Denise Milne is responsible for the shelter’s daily operations. She lives in the house and her bedroom doubles as an office.
Milne said homeless women are often overlooked and underserved.
“In Tucson, there are more shelters for homeless men than there are for homeless women and there are men who are able to go from shelter to shelter, month by month, year by year, and never end up camping on the street, because they have that many resources available to them," she said.
"These women, the most they’ll get, if they can get into one of the three other programs other than ours, they’ll get about seven nights a month at the Salvation Army and if they can’t get into another program, then they’re back on the street until they can get back into the Sally a month later.
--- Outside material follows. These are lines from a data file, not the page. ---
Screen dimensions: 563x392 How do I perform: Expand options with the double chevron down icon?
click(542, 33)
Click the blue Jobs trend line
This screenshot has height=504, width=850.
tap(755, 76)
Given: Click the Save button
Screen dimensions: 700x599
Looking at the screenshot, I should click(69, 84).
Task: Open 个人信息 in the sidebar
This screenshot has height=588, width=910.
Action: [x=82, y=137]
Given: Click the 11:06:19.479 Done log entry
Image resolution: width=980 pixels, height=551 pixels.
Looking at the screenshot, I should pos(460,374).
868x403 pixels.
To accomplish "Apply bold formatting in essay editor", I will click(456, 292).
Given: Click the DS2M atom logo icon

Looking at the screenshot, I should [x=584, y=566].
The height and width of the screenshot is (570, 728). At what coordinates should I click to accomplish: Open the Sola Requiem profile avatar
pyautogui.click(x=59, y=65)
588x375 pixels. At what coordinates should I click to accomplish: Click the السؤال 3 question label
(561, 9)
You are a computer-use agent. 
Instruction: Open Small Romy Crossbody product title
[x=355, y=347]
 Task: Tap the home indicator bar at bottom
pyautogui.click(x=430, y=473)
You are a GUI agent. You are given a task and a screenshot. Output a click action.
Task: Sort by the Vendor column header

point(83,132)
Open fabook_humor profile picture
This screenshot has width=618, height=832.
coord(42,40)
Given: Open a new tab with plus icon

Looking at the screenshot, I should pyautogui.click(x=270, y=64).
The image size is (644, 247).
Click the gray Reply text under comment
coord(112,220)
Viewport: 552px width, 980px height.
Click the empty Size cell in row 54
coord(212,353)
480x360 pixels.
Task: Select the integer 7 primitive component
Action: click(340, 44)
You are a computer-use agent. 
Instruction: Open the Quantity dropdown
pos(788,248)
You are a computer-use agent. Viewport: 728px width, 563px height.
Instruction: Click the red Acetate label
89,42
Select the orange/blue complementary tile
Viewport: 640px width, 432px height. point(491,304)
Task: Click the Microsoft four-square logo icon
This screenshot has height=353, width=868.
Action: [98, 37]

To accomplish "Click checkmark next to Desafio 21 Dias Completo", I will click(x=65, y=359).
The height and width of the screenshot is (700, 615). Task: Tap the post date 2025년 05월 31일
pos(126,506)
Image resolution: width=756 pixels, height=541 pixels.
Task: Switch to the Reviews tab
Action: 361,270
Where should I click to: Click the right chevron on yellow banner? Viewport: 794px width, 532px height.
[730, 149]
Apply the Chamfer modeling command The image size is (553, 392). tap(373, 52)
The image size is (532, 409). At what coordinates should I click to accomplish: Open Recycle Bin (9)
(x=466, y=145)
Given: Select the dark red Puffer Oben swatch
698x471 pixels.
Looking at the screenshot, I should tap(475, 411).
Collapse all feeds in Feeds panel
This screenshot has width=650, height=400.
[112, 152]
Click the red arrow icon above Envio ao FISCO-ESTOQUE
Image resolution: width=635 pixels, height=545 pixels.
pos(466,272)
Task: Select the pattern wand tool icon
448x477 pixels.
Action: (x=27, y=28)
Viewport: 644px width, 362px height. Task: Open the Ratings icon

There are not enough beds for homeless single women without children.”
Milne said the shelter is trying to fill that gap.
Places that do serve homeless women are often only open to them at night, but leave them with nowhere to go when morning comes.
“It may be some historical reason of ‘put jobless people out on the street and they’ll go get a job’ and that’s not how it works," Milne said. "They need more support when they’re out there during the day."
Patricia Carillo lost her job and her apartment, now she lives out her car.
“I have to sleep with the windows up because of the bugs that come to bite you and of course, someone coming to bother you … sometimes I do sleep, but it’s not easy. That’s why I wish I had a roof over my head and a bed to sleep on,” Carillo said.
The 1,200-square-foot home has a limited capacity, but Milne said they are currently looking for a larger property.
There was a time when Skye had a home to call her own, now she imagines how she’d like her home to be.
“It means a safe place where I can let me guard down, where there’s an interior space and an outside space that I can be myself and not feel threatened or anything invasive going on, but I don’t know if I’ll ever have that again … I’m not sure,” Skye said.
Fedigan said she wants the shelter to continue to be a place where women can come, and receive help and support.
The Sister Jose Women’s Shelter is currently operating a daytime program on Tuesdays through Saturdays, from 9 a.m. to 2 p.m. On Friday, Nov. 29, they will kick off their winter shelter, with 12 beds available for overnight stays.